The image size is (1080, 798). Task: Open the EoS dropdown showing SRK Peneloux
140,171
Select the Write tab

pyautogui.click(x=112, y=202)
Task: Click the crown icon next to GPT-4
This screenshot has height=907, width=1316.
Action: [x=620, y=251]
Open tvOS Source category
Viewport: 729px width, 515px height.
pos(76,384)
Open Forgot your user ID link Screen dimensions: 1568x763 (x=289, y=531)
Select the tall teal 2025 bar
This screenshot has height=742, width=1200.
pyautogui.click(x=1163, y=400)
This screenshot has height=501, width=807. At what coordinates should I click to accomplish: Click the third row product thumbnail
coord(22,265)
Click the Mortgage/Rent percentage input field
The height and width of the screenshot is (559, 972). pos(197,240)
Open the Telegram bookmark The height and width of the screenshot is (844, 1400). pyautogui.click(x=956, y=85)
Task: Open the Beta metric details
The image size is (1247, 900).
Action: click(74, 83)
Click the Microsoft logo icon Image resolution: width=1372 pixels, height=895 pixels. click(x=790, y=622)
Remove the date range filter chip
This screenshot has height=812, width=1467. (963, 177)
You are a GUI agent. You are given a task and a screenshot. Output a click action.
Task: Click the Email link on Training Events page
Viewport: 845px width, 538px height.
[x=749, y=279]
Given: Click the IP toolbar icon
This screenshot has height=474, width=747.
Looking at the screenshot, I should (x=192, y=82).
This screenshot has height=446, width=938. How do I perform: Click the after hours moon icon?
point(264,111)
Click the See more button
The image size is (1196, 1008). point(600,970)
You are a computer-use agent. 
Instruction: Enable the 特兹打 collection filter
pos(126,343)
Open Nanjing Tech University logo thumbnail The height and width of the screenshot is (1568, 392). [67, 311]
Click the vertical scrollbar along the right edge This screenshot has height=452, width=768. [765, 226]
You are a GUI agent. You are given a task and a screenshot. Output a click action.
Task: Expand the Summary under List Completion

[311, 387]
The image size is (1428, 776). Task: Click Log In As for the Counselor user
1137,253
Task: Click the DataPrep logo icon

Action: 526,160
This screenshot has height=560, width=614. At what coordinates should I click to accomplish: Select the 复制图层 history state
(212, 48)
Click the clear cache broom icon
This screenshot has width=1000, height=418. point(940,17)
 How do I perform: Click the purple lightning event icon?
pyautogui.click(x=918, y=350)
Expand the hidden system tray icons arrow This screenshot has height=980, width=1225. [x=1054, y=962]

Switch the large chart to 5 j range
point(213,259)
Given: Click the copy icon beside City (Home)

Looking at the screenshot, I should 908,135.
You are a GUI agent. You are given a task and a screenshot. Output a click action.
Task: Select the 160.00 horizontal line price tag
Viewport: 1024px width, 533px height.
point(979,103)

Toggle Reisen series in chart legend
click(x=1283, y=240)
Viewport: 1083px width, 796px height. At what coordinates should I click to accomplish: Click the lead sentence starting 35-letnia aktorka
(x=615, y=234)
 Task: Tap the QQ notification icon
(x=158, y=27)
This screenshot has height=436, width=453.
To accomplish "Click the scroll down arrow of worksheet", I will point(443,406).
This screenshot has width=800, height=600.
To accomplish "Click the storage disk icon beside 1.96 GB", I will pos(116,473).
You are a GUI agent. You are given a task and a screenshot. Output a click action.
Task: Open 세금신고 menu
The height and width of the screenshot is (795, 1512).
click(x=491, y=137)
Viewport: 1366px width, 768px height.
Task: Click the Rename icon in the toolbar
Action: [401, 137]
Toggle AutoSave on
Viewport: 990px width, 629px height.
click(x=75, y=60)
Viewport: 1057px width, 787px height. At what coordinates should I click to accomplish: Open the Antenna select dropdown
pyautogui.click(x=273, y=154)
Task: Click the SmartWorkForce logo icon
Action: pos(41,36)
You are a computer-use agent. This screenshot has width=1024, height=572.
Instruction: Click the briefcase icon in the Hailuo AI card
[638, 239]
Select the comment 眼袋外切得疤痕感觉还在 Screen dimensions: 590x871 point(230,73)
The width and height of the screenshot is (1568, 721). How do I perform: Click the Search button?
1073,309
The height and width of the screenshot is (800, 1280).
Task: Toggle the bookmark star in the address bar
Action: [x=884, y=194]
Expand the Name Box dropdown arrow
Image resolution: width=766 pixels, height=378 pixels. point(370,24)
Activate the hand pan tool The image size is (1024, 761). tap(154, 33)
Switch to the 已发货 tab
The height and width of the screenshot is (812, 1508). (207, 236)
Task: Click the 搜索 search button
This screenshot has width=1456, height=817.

▶ **What is needed**:
Lay out the entries from the line containing "Expand the hidden" through the line containing "Looking at the screenshot, I should 908,135.", inclusive, as a Markdown table with columns Row and Line. Give each non-blank line its own row number and leave out blank lines.

▶ **Answer to the problem**:
| Row | Line |
|---|---|
| 1 | Expand the hidden system tray icons arrow This screenshot has height=980, width=1225. [x=1054, y=962] |
| 2 | Switch the large chart to 5 j range |
| 3 | point(213,259) |
| 4 | Given: Click the copy icon beside City (Home) |
| 5 | Looking at the screenshot, I should 908,135. |